13 outubro 2008

Também nós sabemos o que significa a Albânia...

A poucos metros da linha lateral os dirigentes do Castrense abraçaram-se como se estivessem a jogar em casa, como se tivessem conquistado o campeonato do Mundo de futebol, como se os seus lutadores tivessem acabado de dar um valente soco no estômago dos adversários. E deram. E um daqueles muito grandes. Há muito tempo que a a nossa equipa não ficava com os olhos tão negros e inchados. E a única boa notícia, para o Alcácer do Sal F.C. é que só volta a ter que dar a cara daqui a quinze dias, altura em que algumas marcas do combate do jogo já estarão em fase avançada de cicatrização, em que muitos já não se lembrarão bem do porquê de ter perdido.
Esta tarde é para apagar do mapa ou para afixar no quadro do Zé Lima que a terá de mostrar aos seus jogadores antes dos próximos jogos.

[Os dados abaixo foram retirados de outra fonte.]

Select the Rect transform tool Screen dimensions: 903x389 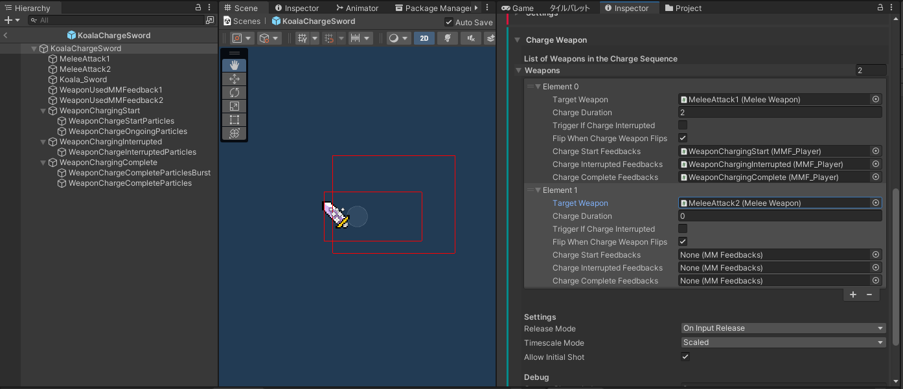point(234,120)
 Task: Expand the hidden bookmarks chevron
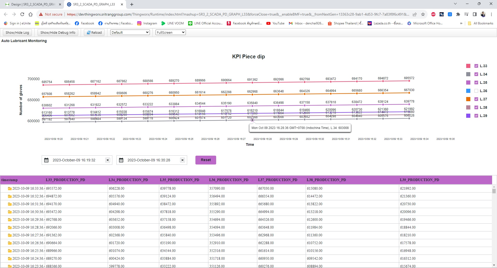(461, 23)
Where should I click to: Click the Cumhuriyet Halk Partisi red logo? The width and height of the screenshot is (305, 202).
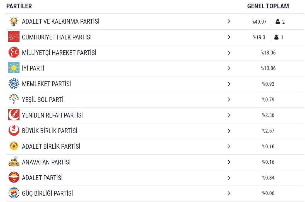pyautogui.click(x=14, y=37)
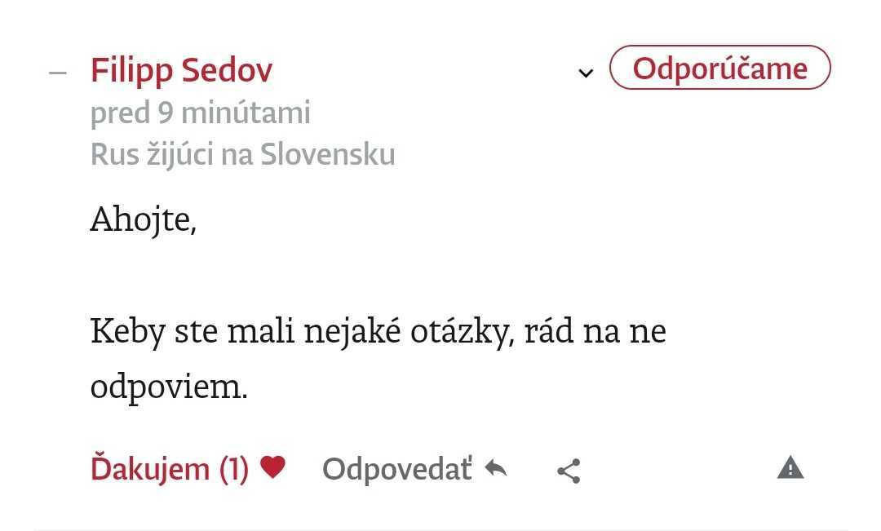Toggle the Ďakujem thanks label
Image resolution: width=881 pixels, height=531 pixels.
pyautogui.click(x=150, y=469)
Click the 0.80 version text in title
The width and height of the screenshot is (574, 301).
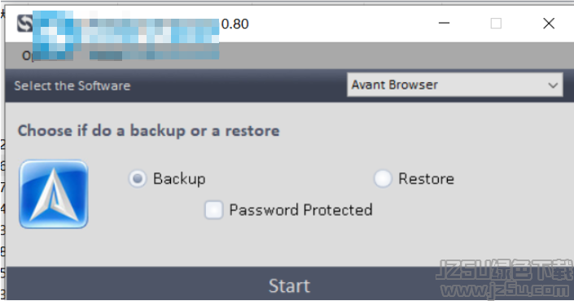[x=235, y=24]
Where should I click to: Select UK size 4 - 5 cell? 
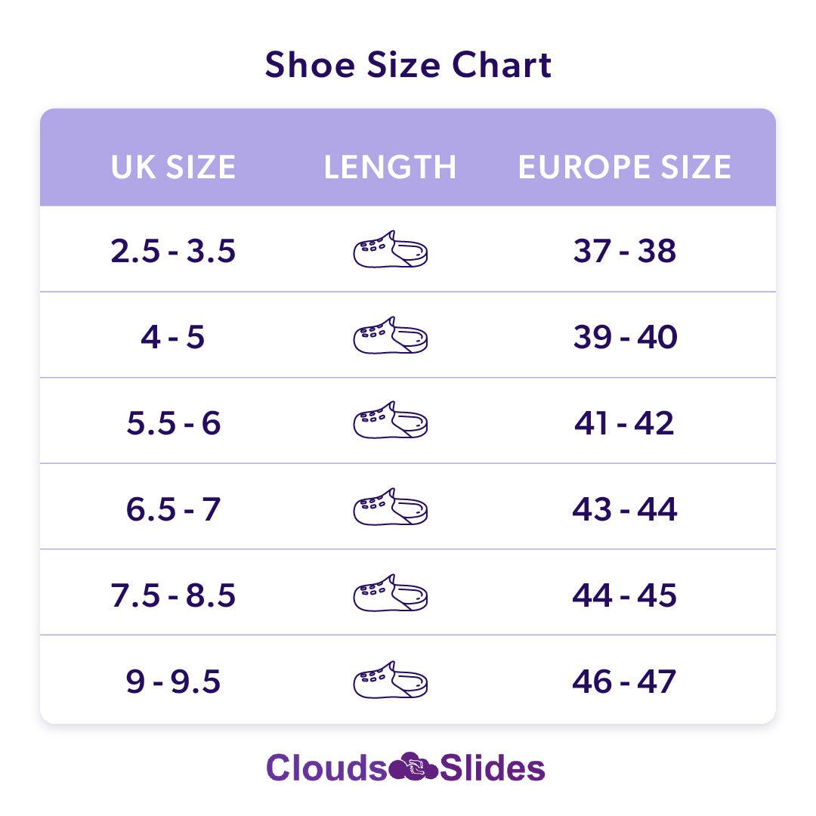[x=173, y=337]
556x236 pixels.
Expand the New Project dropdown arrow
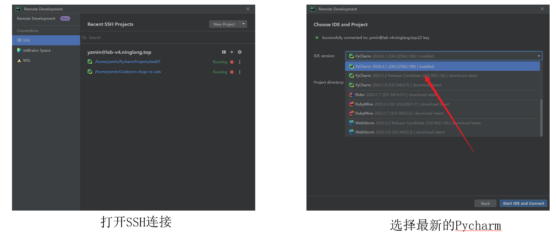(x=244, y=24)
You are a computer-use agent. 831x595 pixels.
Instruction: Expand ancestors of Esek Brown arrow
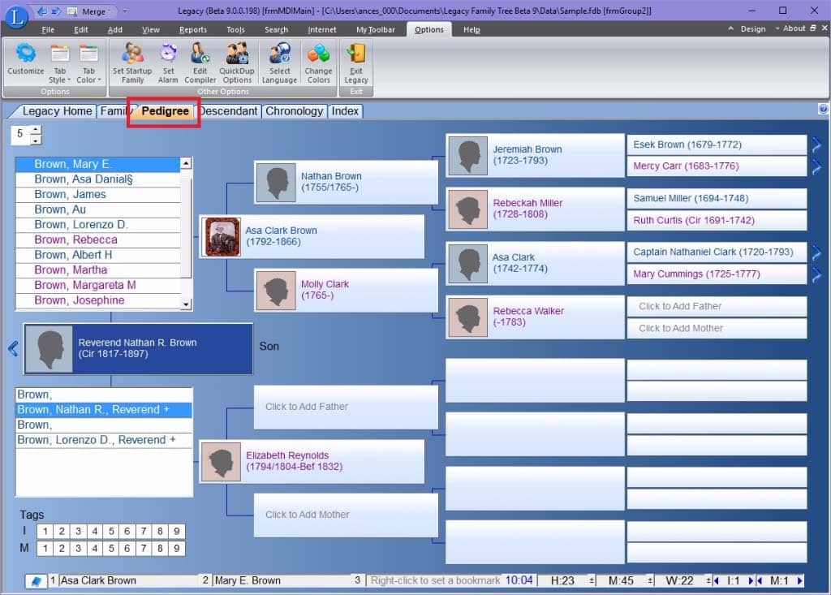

Foi uma miséria de ideias. A nossa equipa teve demasiados tiques de equipa de terceira categoria, demasiados erros de jogadores iniciados. Nem visão de jogo, nem vontade, nem audácia, tudo coisas que normalmente surgem naturalmente num campo de futebol.
Em dias como este, a nossa equipa assemelha-se a um tio distante que não se lembra do nome do sobrinho, mas que ocasionalmente lhe oferece dinheiro para comprar uma guloseima.
É bom, é pouco, perde-se com o tempo.
O Castrense, no dia 11-10-2008, sem querer tornou-se na nossa Albânia....
Mas, deste ponto de vista, só podemos melhorar.